* _TASK DETAILS_
State how many lines in the data below contain the string "page". Give only the number.

[DATA FOR THIS EXERCISE start]

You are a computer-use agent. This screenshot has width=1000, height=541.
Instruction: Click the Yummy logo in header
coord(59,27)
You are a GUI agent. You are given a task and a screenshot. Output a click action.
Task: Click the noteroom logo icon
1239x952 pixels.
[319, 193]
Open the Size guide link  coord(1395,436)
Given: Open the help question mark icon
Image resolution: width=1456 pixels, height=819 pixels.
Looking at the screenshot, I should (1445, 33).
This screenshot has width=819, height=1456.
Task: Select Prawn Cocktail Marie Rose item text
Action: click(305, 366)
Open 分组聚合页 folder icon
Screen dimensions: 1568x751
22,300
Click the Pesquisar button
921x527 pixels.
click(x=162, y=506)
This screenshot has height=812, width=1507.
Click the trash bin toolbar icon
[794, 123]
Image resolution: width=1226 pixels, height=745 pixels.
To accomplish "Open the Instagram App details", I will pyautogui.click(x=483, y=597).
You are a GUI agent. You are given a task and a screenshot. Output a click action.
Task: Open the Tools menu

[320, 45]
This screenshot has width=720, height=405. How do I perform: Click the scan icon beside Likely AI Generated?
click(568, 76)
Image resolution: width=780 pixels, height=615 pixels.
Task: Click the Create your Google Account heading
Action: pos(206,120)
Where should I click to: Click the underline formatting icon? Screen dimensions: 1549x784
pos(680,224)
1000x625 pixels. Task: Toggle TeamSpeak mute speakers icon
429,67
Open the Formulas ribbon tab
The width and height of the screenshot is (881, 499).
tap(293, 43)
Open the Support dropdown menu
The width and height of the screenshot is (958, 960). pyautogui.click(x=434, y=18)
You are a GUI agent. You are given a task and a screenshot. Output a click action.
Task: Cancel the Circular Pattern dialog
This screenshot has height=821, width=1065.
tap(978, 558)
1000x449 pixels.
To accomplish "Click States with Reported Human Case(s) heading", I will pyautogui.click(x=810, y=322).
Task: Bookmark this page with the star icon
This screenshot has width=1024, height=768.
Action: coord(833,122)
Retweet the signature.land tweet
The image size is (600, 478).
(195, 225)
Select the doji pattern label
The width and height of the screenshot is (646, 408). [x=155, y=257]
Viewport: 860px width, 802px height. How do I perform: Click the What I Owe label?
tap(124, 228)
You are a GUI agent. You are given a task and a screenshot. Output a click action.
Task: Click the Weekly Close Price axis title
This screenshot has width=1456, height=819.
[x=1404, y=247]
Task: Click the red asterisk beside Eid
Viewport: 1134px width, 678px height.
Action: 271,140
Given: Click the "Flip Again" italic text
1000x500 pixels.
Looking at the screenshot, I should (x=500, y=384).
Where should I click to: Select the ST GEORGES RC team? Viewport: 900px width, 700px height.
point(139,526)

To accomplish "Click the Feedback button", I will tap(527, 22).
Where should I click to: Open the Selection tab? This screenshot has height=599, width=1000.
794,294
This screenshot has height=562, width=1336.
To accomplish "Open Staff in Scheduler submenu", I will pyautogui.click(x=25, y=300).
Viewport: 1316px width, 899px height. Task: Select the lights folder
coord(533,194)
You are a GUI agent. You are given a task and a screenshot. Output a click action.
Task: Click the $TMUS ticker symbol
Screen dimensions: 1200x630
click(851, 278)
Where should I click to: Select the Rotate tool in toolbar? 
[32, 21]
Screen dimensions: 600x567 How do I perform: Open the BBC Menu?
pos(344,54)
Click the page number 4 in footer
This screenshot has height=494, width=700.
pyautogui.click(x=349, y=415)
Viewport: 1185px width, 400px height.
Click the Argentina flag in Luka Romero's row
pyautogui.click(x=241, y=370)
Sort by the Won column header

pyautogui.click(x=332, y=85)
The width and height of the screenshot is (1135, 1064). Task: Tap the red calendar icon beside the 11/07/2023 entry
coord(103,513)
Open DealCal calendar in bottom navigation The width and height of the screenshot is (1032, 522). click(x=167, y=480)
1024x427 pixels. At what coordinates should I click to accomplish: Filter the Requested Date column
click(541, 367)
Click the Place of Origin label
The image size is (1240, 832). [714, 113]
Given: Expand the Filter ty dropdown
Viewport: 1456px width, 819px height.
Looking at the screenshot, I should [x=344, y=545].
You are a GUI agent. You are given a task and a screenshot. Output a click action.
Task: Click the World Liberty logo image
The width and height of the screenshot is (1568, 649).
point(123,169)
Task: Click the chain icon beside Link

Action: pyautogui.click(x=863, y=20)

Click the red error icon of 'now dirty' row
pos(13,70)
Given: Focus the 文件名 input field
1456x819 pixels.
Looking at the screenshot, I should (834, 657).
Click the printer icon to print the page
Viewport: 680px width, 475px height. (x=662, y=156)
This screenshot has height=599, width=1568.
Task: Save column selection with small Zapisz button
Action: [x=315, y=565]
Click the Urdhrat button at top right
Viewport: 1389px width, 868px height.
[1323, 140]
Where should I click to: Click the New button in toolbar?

[DATA FOR THIS EXERCISE end]

* _IN RESPONSE_
3